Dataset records
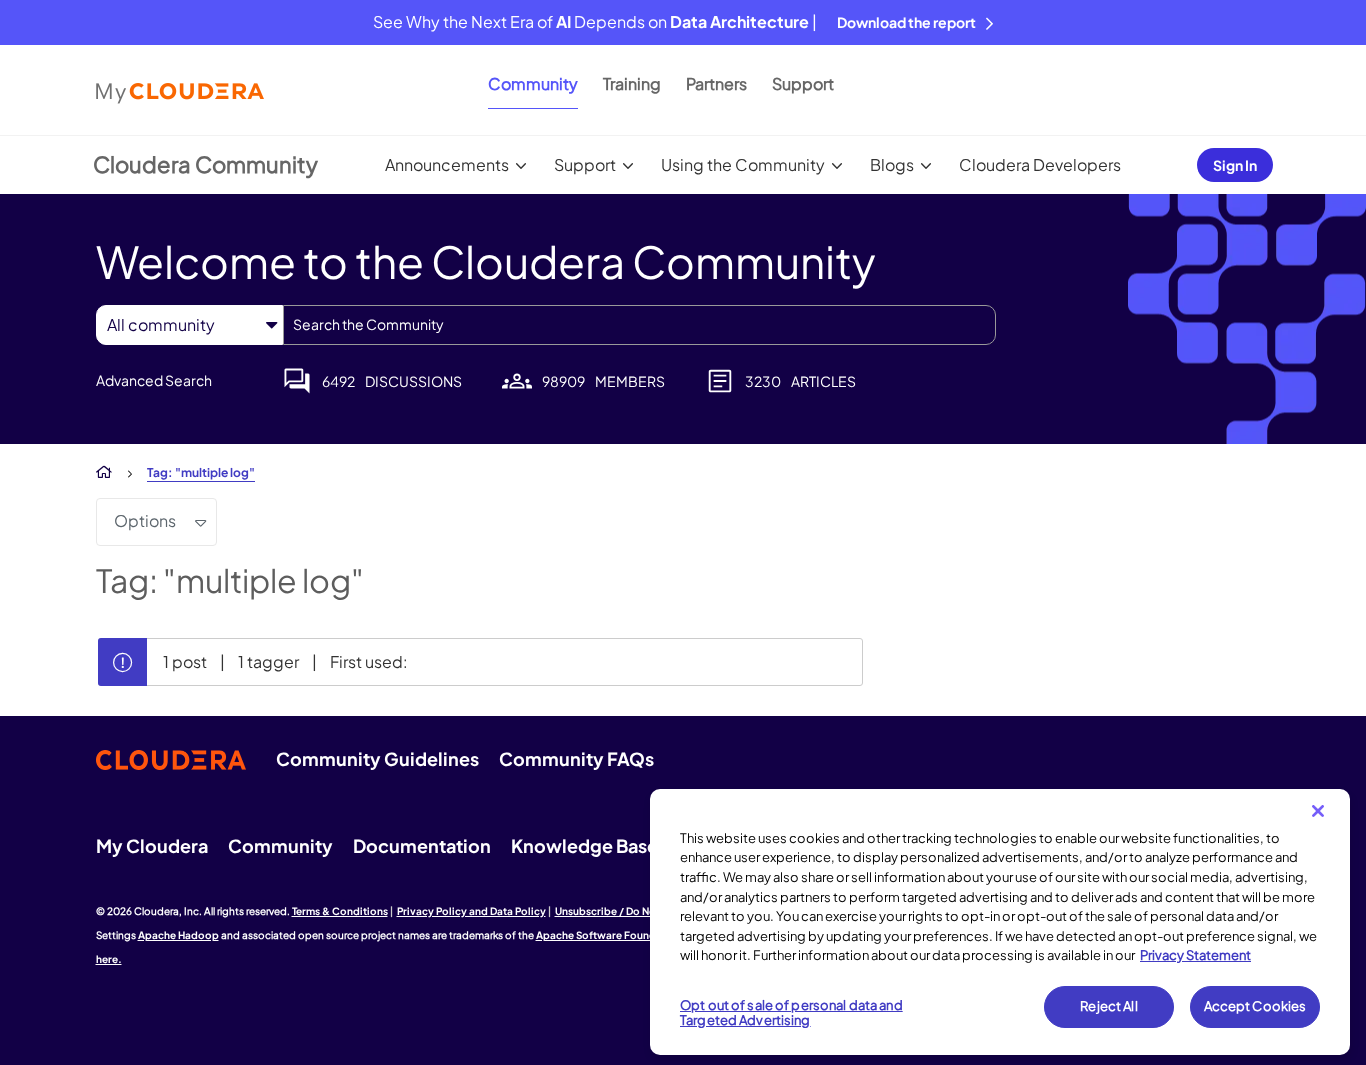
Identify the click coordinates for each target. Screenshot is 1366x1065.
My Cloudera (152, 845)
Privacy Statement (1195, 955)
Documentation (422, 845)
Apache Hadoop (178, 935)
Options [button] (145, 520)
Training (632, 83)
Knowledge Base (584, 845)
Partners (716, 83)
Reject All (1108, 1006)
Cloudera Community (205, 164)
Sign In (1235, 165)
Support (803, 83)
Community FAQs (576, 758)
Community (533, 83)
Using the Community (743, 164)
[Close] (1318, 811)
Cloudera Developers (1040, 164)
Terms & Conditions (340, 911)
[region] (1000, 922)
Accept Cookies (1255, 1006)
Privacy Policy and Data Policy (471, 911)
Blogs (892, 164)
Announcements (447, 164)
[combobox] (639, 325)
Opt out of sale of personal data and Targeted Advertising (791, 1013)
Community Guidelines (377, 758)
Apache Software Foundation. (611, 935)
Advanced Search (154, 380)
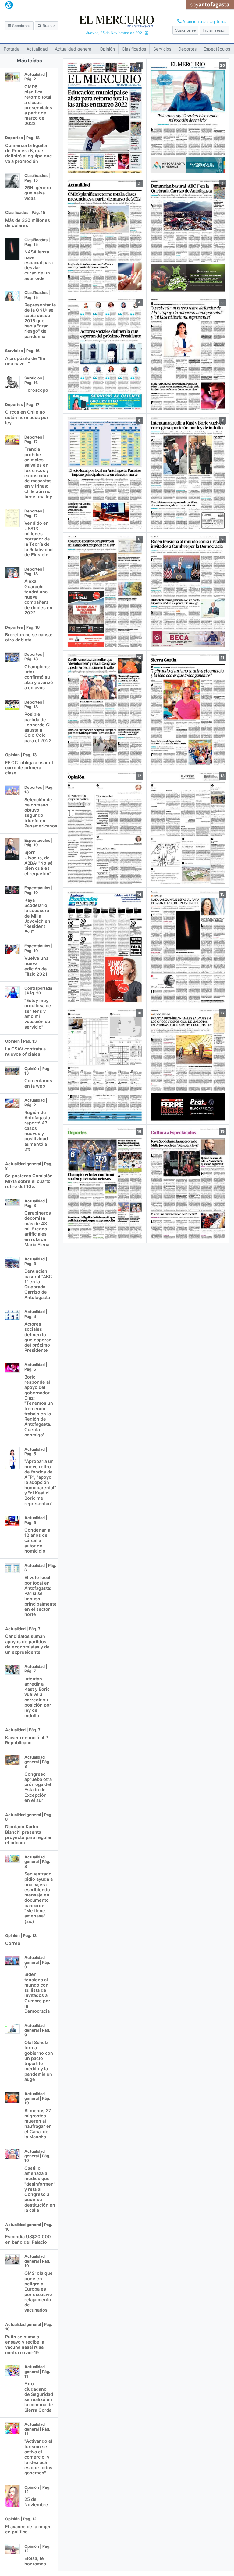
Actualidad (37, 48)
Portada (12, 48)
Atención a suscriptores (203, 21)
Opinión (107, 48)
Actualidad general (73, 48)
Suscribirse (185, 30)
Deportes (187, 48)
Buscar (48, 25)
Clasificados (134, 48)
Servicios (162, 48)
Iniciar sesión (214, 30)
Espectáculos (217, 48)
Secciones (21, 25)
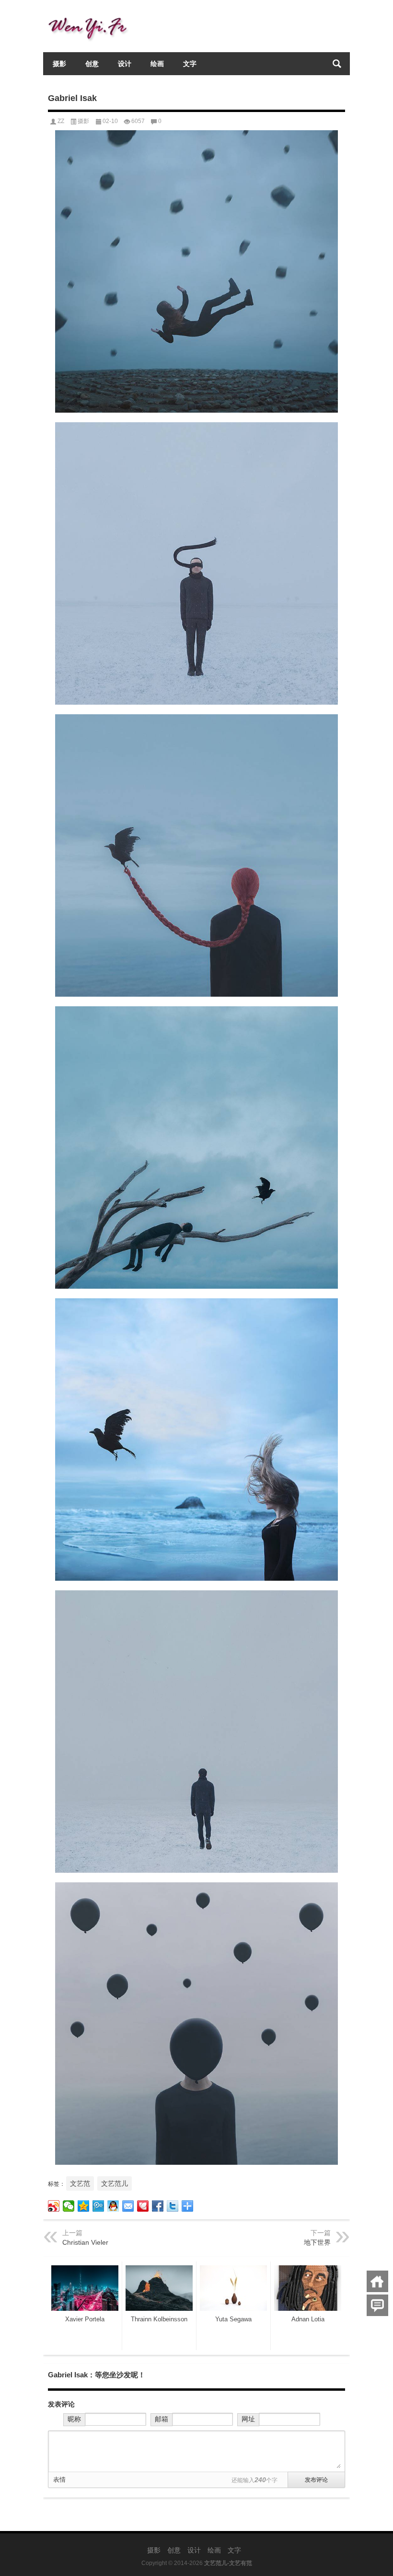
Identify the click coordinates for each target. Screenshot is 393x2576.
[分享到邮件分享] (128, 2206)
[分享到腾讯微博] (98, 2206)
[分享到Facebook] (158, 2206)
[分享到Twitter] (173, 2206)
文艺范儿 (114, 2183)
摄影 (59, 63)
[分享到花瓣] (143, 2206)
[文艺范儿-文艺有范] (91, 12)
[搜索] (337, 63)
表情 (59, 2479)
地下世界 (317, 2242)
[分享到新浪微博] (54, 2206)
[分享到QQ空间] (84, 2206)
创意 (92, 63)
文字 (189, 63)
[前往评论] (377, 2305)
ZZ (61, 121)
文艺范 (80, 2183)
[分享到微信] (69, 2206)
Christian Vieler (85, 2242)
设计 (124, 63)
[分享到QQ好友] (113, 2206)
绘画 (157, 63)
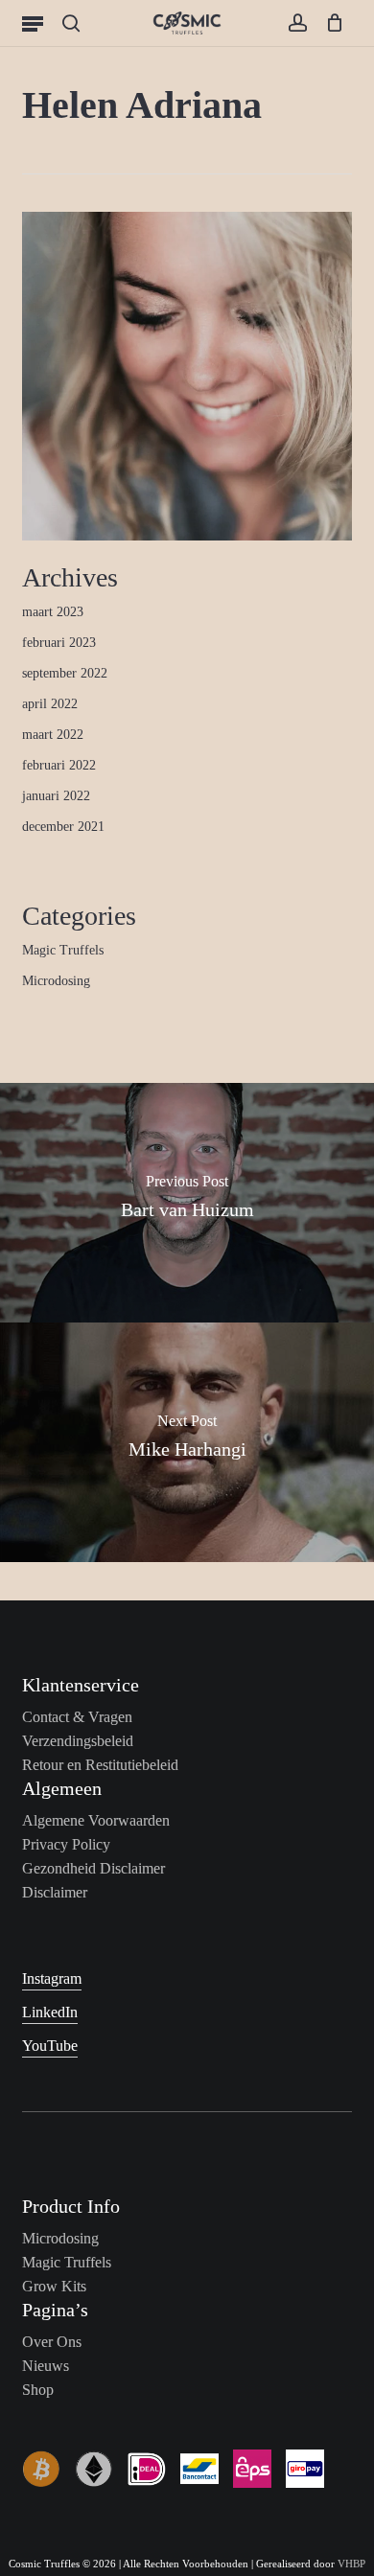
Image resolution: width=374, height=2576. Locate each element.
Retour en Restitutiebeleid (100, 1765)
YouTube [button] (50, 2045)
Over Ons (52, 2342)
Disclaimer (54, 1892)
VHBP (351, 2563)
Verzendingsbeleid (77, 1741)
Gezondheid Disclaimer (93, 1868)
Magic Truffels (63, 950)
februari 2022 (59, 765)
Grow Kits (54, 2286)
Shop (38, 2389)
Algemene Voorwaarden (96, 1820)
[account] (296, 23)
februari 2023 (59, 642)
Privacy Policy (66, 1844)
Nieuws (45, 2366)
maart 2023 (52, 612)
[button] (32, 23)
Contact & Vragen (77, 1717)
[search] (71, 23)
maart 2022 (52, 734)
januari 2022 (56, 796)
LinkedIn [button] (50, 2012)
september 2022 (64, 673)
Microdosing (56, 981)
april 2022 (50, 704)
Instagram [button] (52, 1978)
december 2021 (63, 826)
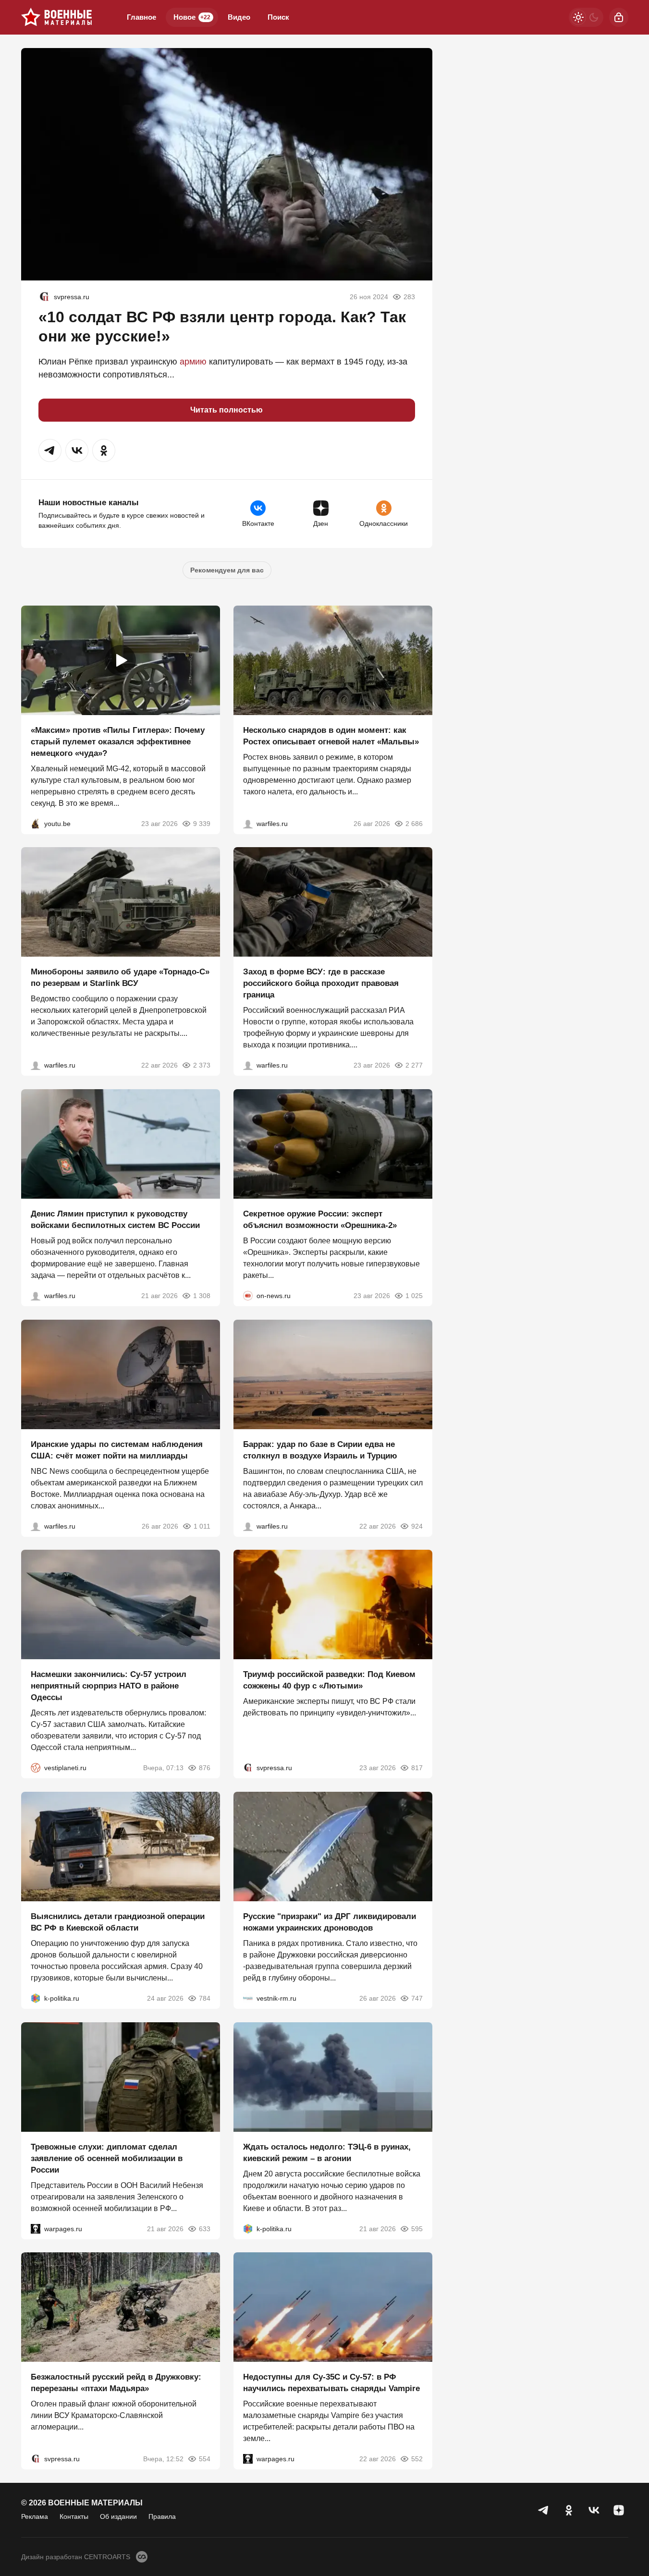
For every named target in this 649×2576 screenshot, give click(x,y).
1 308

## [Work request]
Could you reproduce the entries verbatim, leaving out all pictures?

## [Solution for this problem]
Identify the click coordinates for each target. Screenshot is 1366x1065.
My Cloudera (152, 845)
Privacy Statement (1195, 955)
Documentation (422, 845)
Apache Hadoop (178, 935)
Options [button] (145, 520)
Training (632, 83)
Knowledge Base (584, 845)
Partners (716, 83)
Reject All (1108, 1006)
Cloudera Community (205, 164)
Sign In (1235, 165)
Support (803, 83)
Community FAQs (576, 758)
Community (533, 83)
Using the Community (743, 164)
[Close] (1318, 811)
Cloudera Developers (1040, 164)
Terms & Conditions (340, 911)
[region] (1000, 922)
Accept Cookies (1255, 1006)
Privacy Policy and Data Policy (471, 911)
Blogs (892, 164)
Announcements (447, 164)
[combobox] (639, 325)
Opt out of sale of personal data and Targeted Advertising (791, 1013)
Community Guidelines (377, 758)
Apache Software Foundation. (611, 935)
Advanced Search (154, 380)
Actualidad (37, 48)
Portada (12, 48)
Atención a suscriptores (203, 21)
Opinión (107, 48)
Actualidad general (73, 48)
Suscribirse (185, 30)
Deportes (187, 48)
Buscar (48, 25)
Clasificados (134, 48)
Servicios (162, 48)
Iniciar sesión (214, 30)
Espectáculos (217, 48)
Secciones (21, 25)
Identify the click coordinates for each target. Screenshot is 393x2576.
[分享到邮件分享] (128, 2206)
[分享到腾讯微博] (98, 2206)
[分享到Facebook] (158, 2206)
[分享到Twitter] (173, 2206)
文艺范儿 (114, 2183)
摄影 (59, 63)
[分享到花瓣] (143, 2206)
[文艺范儿-文艺有范] (91, 12)
[搜索] (337, 63)
表情 (59, 2479)
地下世界 (317, 2242)
[分享到新浪微博] (54, 2206)
[分享到QQ空间] (84, 2206)
创意 (92, 63)
文字 (189, 63)
[前往评论] (377, 2305)
ZZ (61, 121)
文艺范 (80, 2183)
[分享到微信] (69, 2206)
Christian Vieler (85, 2242)
设计 (124, 63)
[分享到QQ好友] (113, 2206)
绘画 (157, 63)
Image resolution: width=374, height=2576. Locate each element.
Retour en Restitutiebeleid (100, 1765)
YouTube [button] (50, 2045)
Over Ons (52, 2342)
Disclaimer (54, 1892)
VHBP (351, 2563)
Verzendingsbeleid (77, 1741)
Gezondheid Disclaimer (93, 1868)
Magic Truffels (63, 950)
februari 2022 (59, 765)
Grow Kits (54, 2286)
Shop (38, 2389)
Algemene Voorwaarden (96, 1820)
[account] (296, 23)
februari 2023 (59, 642)
Privacy Policy (66, 1844)
Nieuws (45, 2366)
maart 2023 (52, 612)
[button] (32, 23)
Contact & Vragen (77, 1717)
[search] (71, 23)
maart 2022 (52, 734)
januari 2022 (56, 796)
LinkedIn [button] (50, 2012)
september 2022 (64, 673)
Microdosing (56, 981)
april 2022 (50, 704)
Instagram [button] (52, 1978)
december 2021 (63, 826)
For every named target in this 649×2576 screenshot, give click(x,y).
1 308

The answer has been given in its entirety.